Abstract

The grasswrens (Maluridae: Amytornis) are elusive songbirds from the arid zones of Australia. Although some other Australian bird genera are also largely restricted to arid regions, none show the level of localized taxonomic diversity seen in Amytornis. Furthermore, their cryptic plumage patterns provide excellent camouflage but make it difficult to determine whether shared patterns reflect phylogenetic relationships or adaptations to similar terrain. To resolve the systematics and patterns of ecological diversification within Amytornis, we here present the results of a phylogenetic analysis of mitochondrial and nuclear multi-locus data for all recognized species and most subspecies, using traditional concatenation-based methods as well as a coalescent-based species-tree approach. Phylogenetic patterns retrieved by the species-tree approach were highly congruent with traditional methods, although branch support was generally higher in concatenation-based analysis, suggesting that species-tree methods may furnish more conservative results. In terms of identifying taxonomic diversity there was good concordance between plumage-based assessments and DNA distances.
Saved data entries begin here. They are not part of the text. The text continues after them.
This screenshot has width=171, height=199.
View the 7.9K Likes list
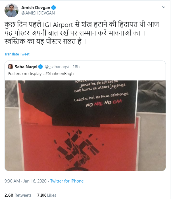point(47,195)
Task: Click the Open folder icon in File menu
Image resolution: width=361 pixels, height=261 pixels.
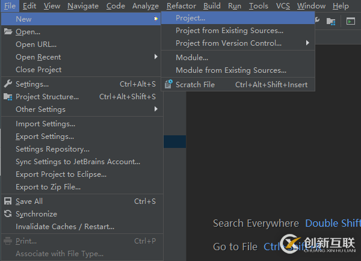Action: tap(8, 32)
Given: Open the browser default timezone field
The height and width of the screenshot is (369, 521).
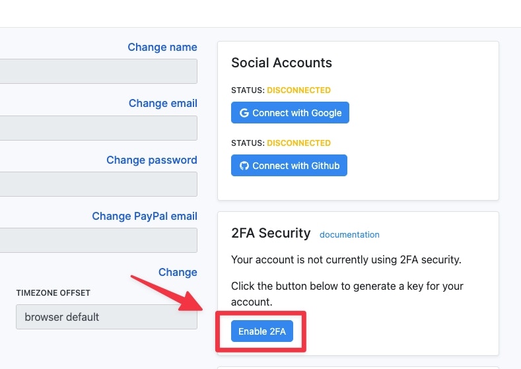Looking at the screenshot, I should [x=106, y=317].

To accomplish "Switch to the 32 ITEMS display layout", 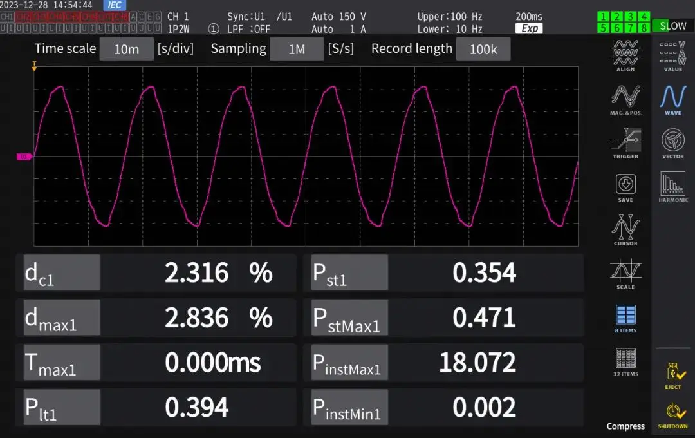I will (625, 361).

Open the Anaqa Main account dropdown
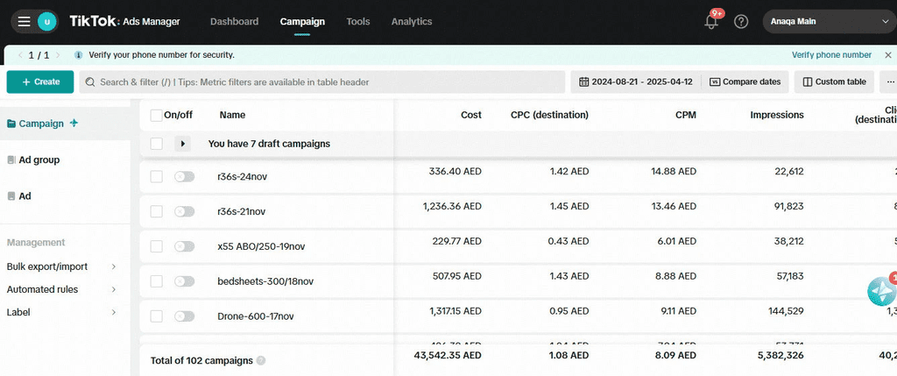[828, 21]
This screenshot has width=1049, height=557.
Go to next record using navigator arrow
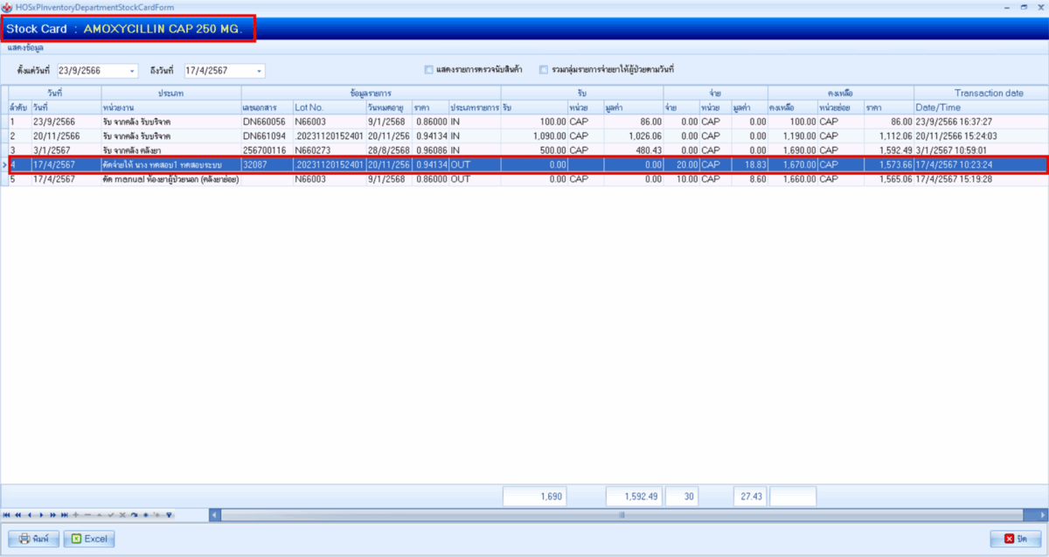pyautogui.click(x=41, y=515)
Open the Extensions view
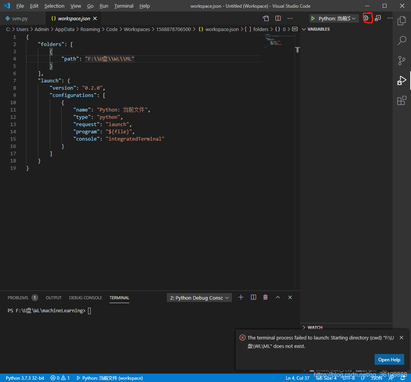 click(x=402, y=100)
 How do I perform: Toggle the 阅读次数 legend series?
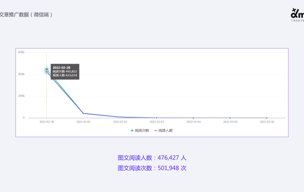(x=140, y=131)
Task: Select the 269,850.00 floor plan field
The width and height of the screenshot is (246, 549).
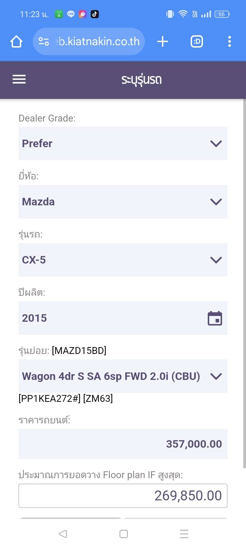Action: tap(123, 496)
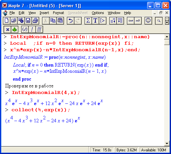Save the worksheet with floppy icon

tap(28, 21)
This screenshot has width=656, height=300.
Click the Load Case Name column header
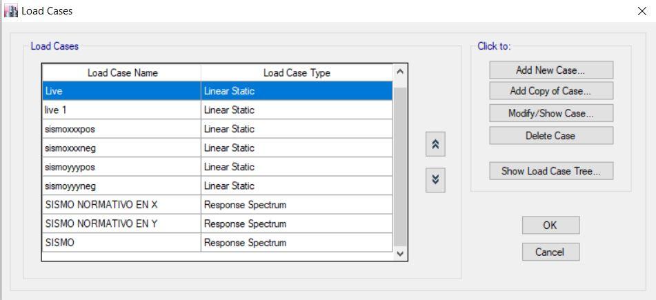pyautogui.click(x=122, y=73)
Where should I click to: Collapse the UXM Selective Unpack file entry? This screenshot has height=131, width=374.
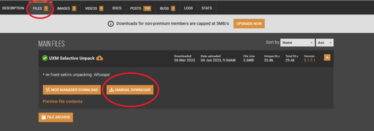[327, 58]
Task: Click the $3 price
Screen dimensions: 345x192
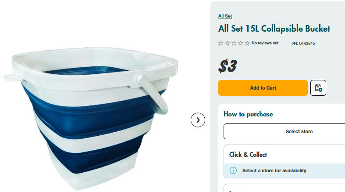Action: 228,66
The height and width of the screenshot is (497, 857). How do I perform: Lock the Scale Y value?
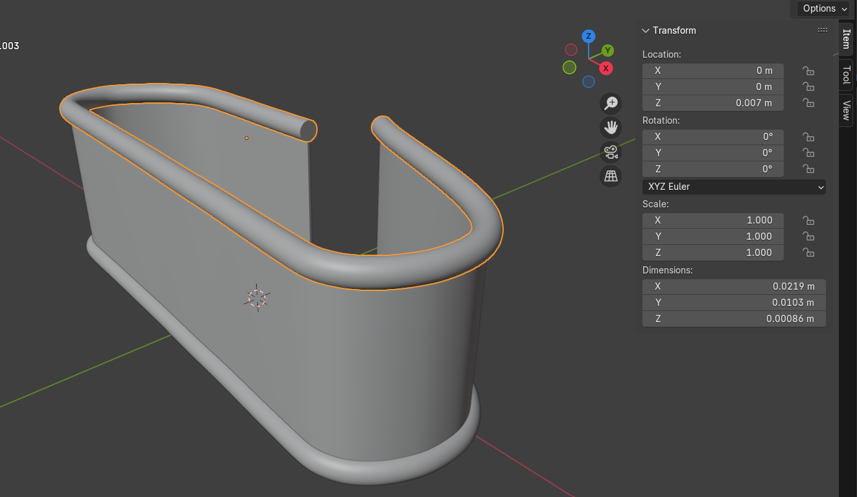808,237
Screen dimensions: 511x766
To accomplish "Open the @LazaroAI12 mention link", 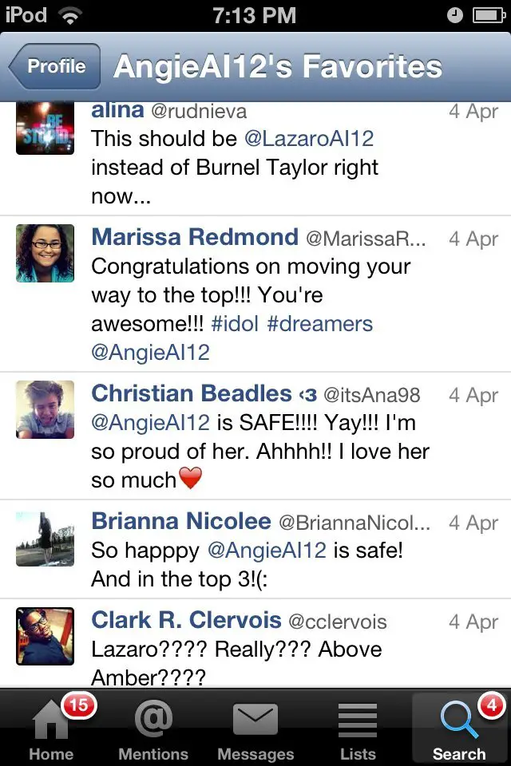I will click(x=309, y=138).
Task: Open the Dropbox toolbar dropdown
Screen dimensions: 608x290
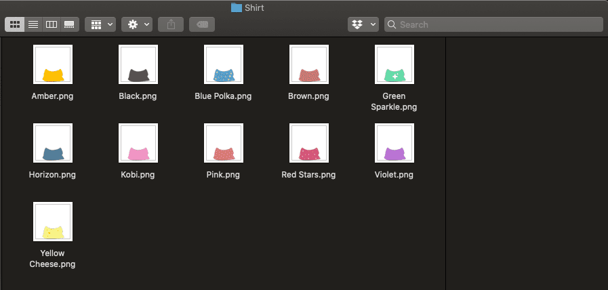Action: point(363,24)
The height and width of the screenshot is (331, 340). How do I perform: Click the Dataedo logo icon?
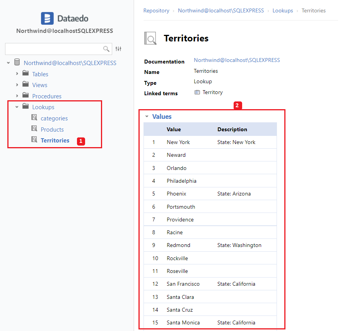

The same concordance was not found when comparing plumage-based and DNA-based predictions of phylogenetic relationships. Four primary lineages were identified: (a) barbatus; (b) merrotsyi; (c) the textilis complex, purnelli, ballarae, goyderi and housei; and (d) woodwardi, dorotheae, and the striatus complex. There was no robust resolution of relationships between lineages. It appears that in Amytornis, plumage differentiation between discrete populations is taxonomically significant, and not greatly influenced by ecophenotypic variation. However, at the deeper phylogenetic level, similar suites of plumage characters may be phylogenetically uninformative because of homoplasy. The study reveals higher levels of taxonomic diversity in Amytornis than previously recognized, with many taxa being highly localized. Such extensive short range endemism is mainly encountered in poorly-dispersing invertebrates and is unique in Australian birds. The identification here of the additional restricted range taxa has important conservation implications.